### [Task to carry out]
Take the lines from the one containing "You are a computer-use" through the final line below and restate them exactly. Omit the pictures.

********************

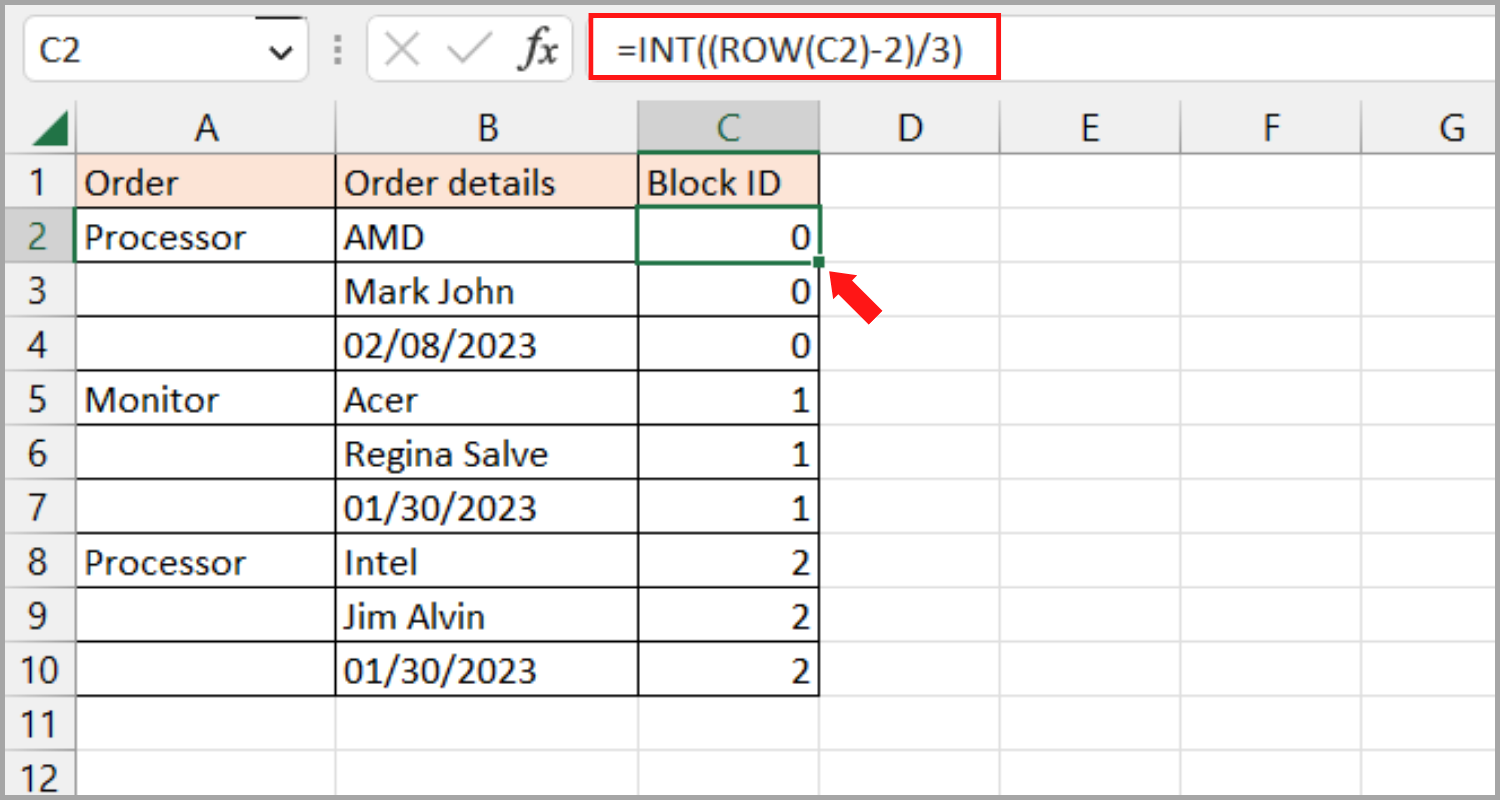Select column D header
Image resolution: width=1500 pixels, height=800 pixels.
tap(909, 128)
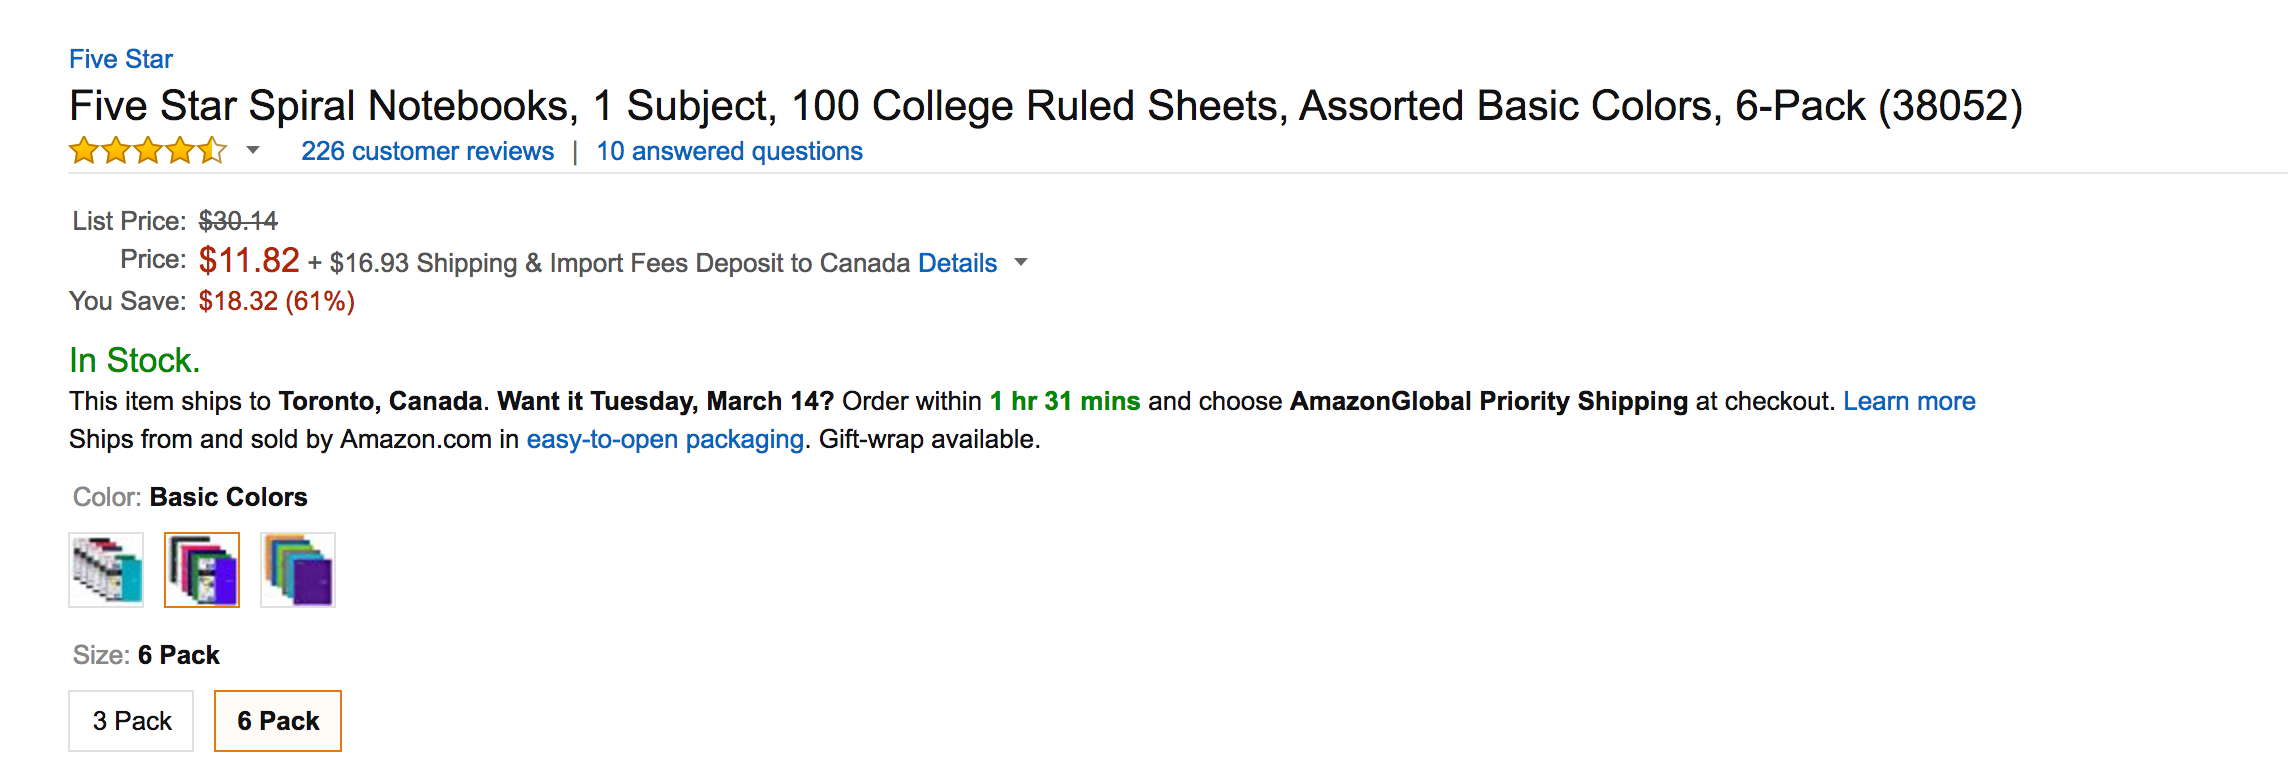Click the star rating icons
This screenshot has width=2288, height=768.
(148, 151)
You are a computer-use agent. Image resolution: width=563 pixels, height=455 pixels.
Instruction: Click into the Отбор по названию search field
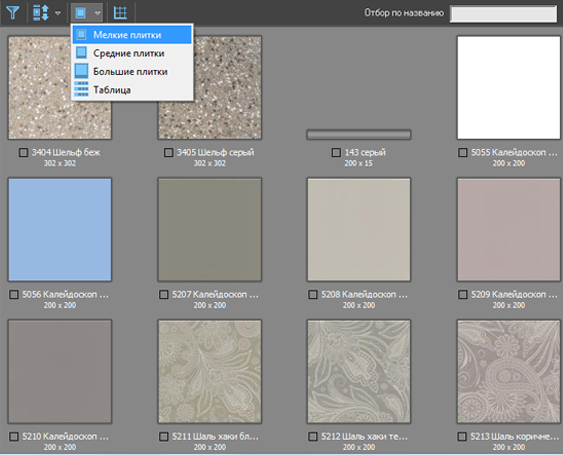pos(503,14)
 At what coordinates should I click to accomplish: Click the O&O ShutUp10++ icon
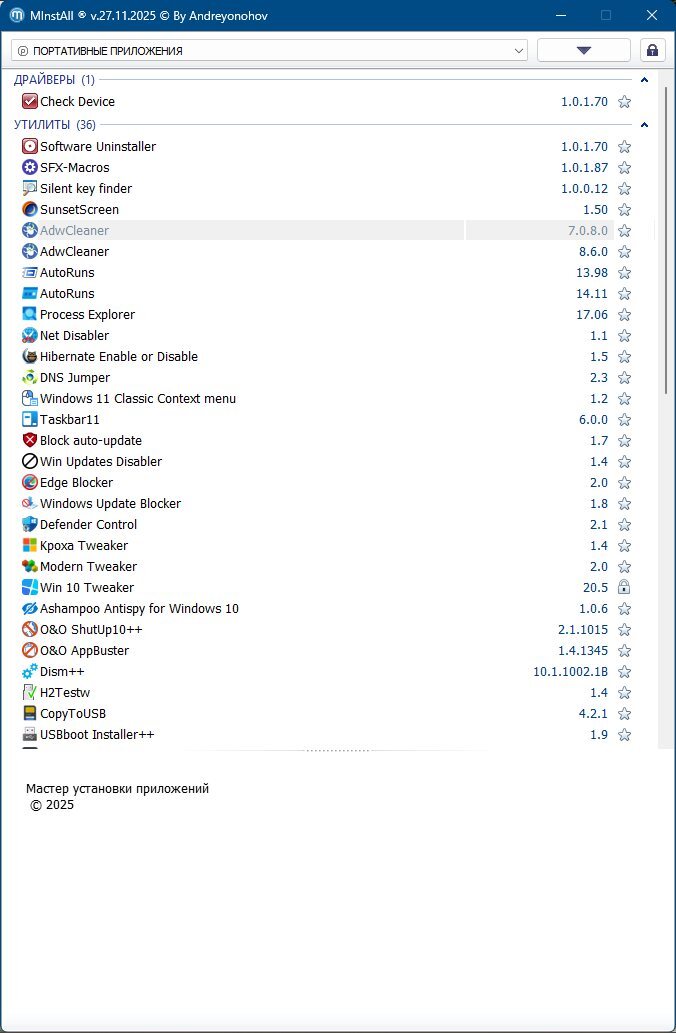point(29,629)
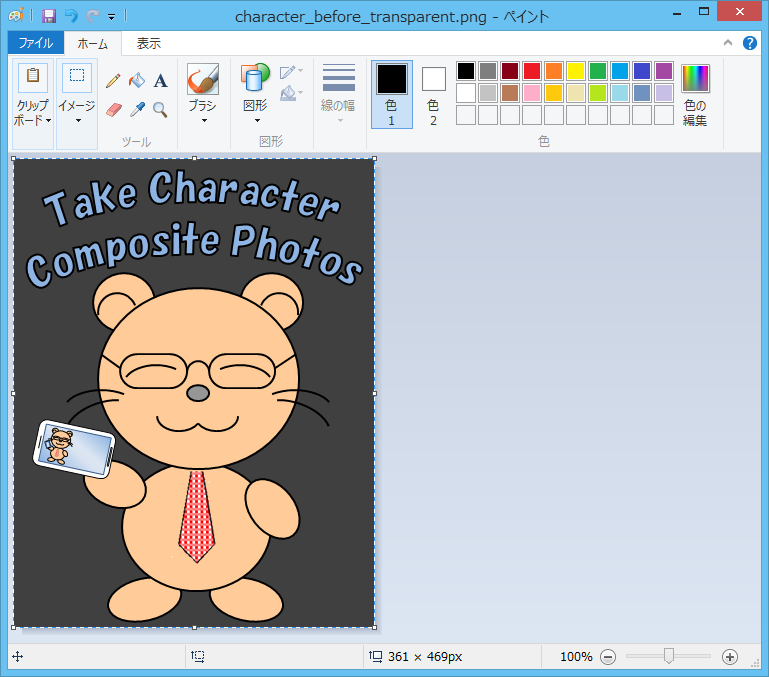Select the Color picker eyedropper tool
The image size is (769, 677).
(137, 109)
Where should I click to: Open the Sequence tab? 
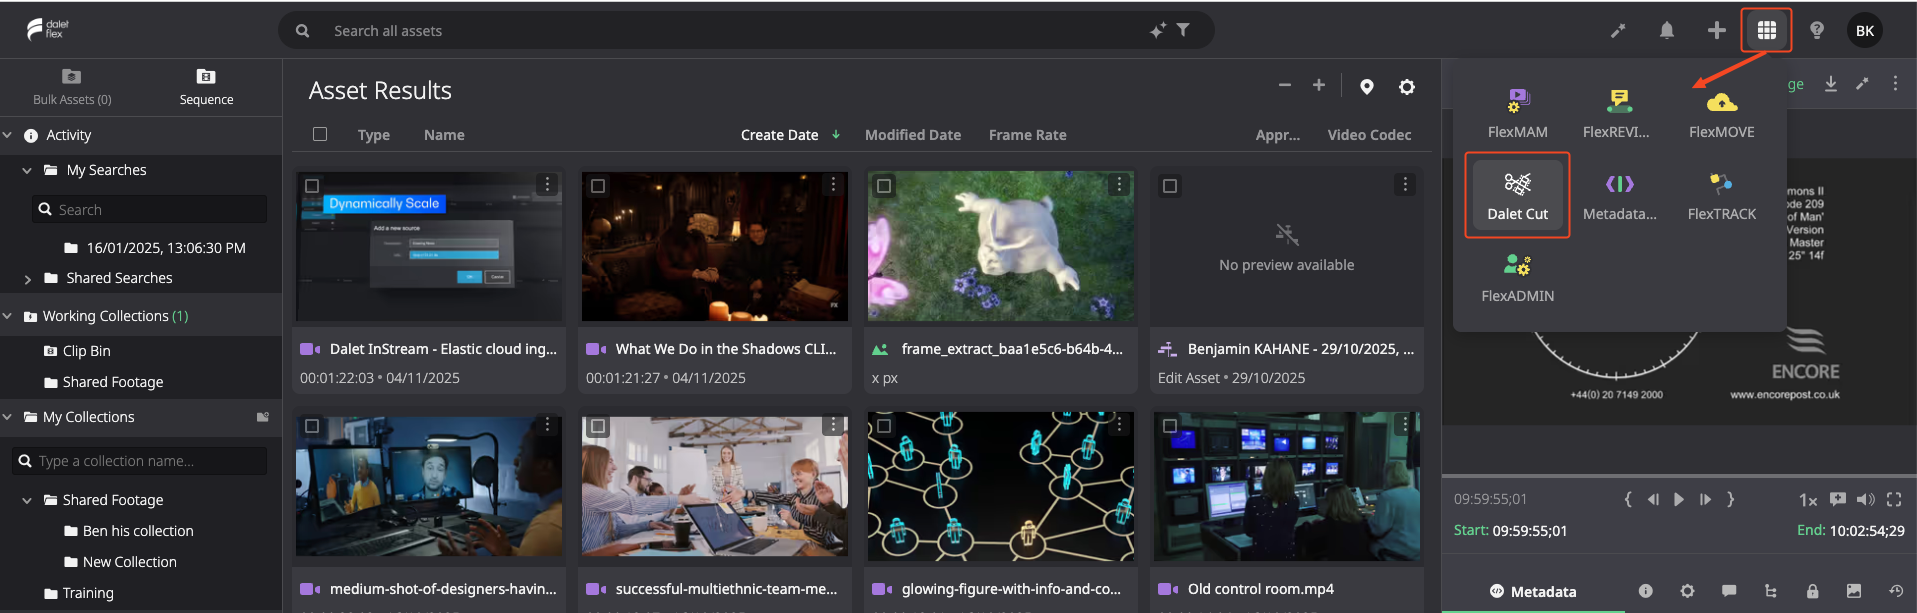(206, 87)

********************

### [Reply]
You are a computer-use agent. Image resolution: width=563 pixels, height=455 pixels.
Instruction: Click into the Отбор по названию search field
pos(503,14)
 At what coordinates should I click to accomplish: Click the O&O ShutUp10++ icon
point(29,629)
Select the Color picker eyedropper tool
The image size is (769, 677).
(137, 109)
Where should I click to: Open the Sequence tab? 
(206, 87)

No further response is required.